His mind leapt to that conclusion without prodding; it was the obvious one, nowadays. With Jack, more than obvious: the man, in his lunacy, was offering his services as a physician in the parish of St. Giles Cripplegate, now among the worst afflicted. Over three hundred and fifty dead there last week, and those were only the ones reported as plague; they were scarcely half the full total. Antony’s mind tallied the numbers reflexively.
The doctor shook his head. “Not I. But Burnett, yes.”
It should have upset Antony. Perhaps somewhere, far beneath his exhaustion, it did. At the moment, it was a blow to insensate flesh. Impact, without meaning. “How—”
“I called at your house this morning. He answered the door in a fever.” Jack’s jaw tensed, heralding his next words. “I examined him, and found the tokens.”
Hard red spots on the body, like fleabites. Coupled with fever, an infallible sign of the plague.

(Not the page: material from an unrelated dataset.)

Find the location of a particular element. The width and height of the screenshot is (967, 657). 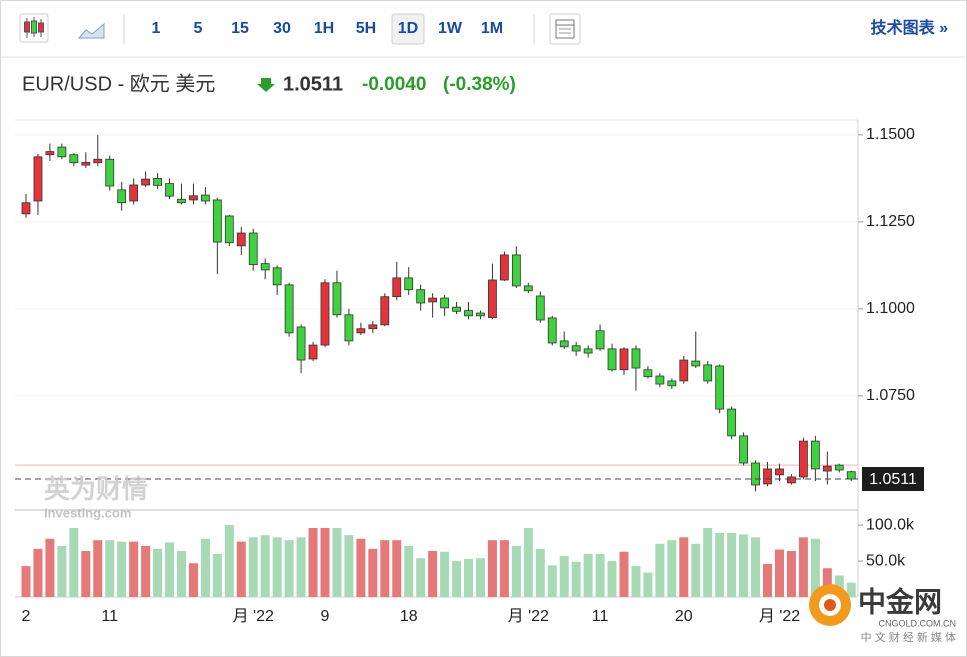

symbol: EUR/USD - 欧元 美元 is located at coordinates (118, 84).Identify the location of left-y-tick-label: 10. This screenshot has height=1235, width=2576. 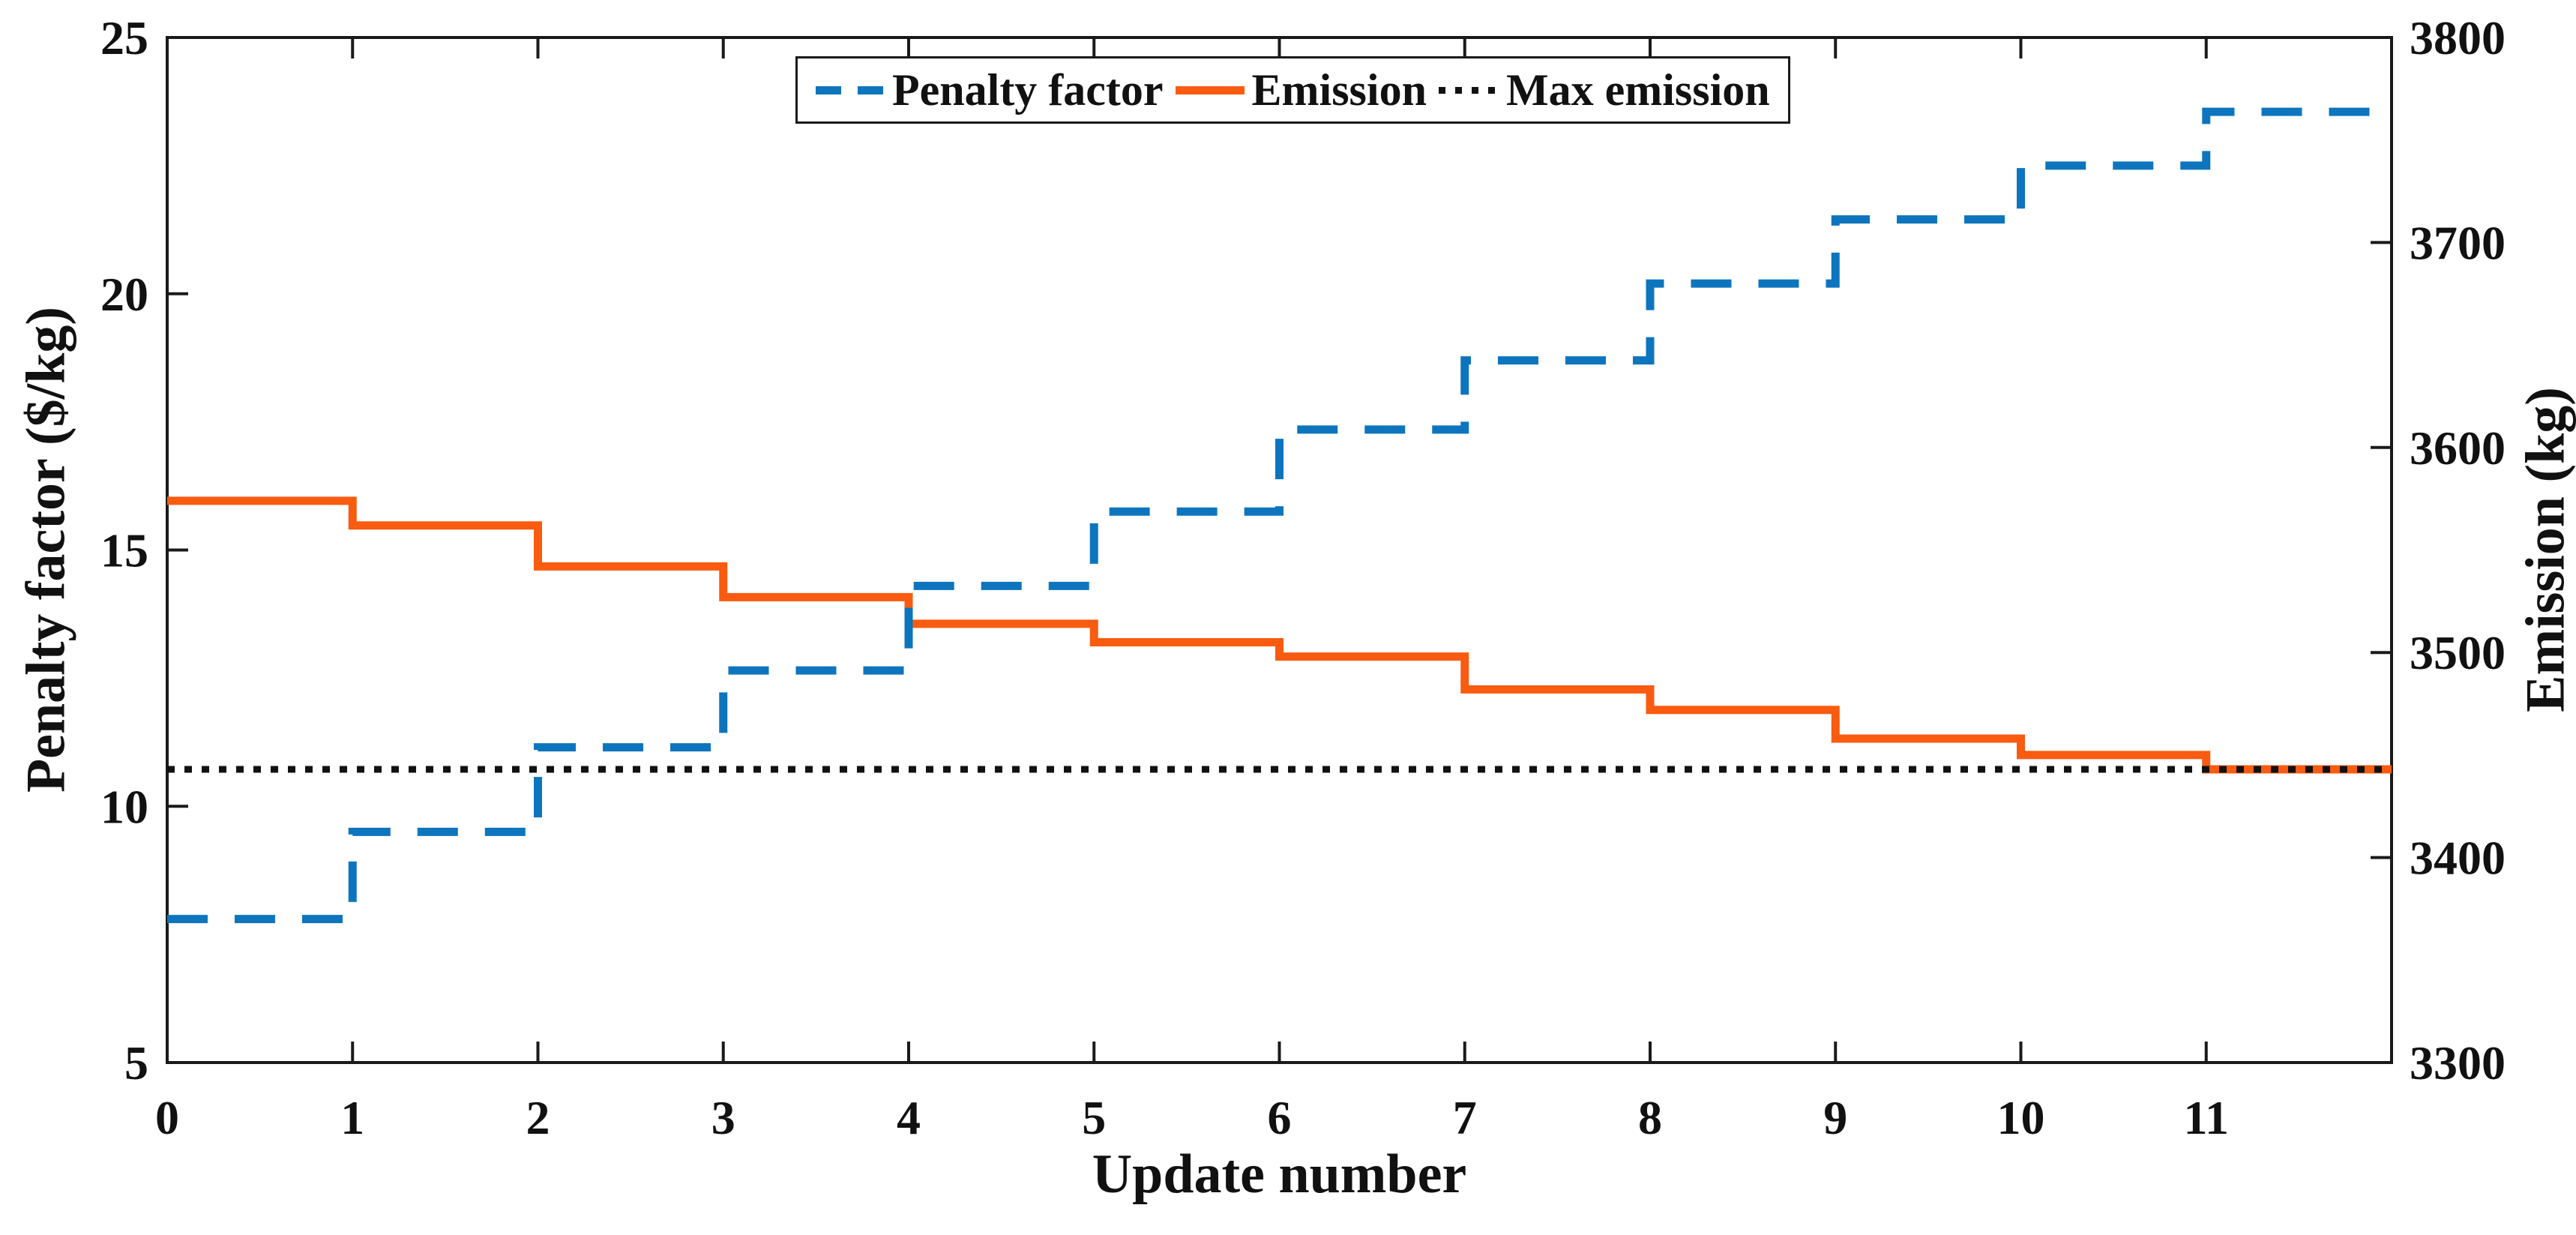
(124, 806).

“Antony.” The name broke through his dazed blankness. Jack crossed the room with swift strides, but halted himself before he could take Antony’s arm. No doubt the doctor had worn gloves and all the rest of his usual costume when examining Burnett, but even standing this close could be dangerous, if Jack had breathed in the distempered vapors. How much longer could the man survive, going so often among the diseased?
“Antony,” Jack said, softly. “You must send him to a pest-house.”
He shook, roused himself. “Incarcerate him among the dying? I might as well shoot him myself.”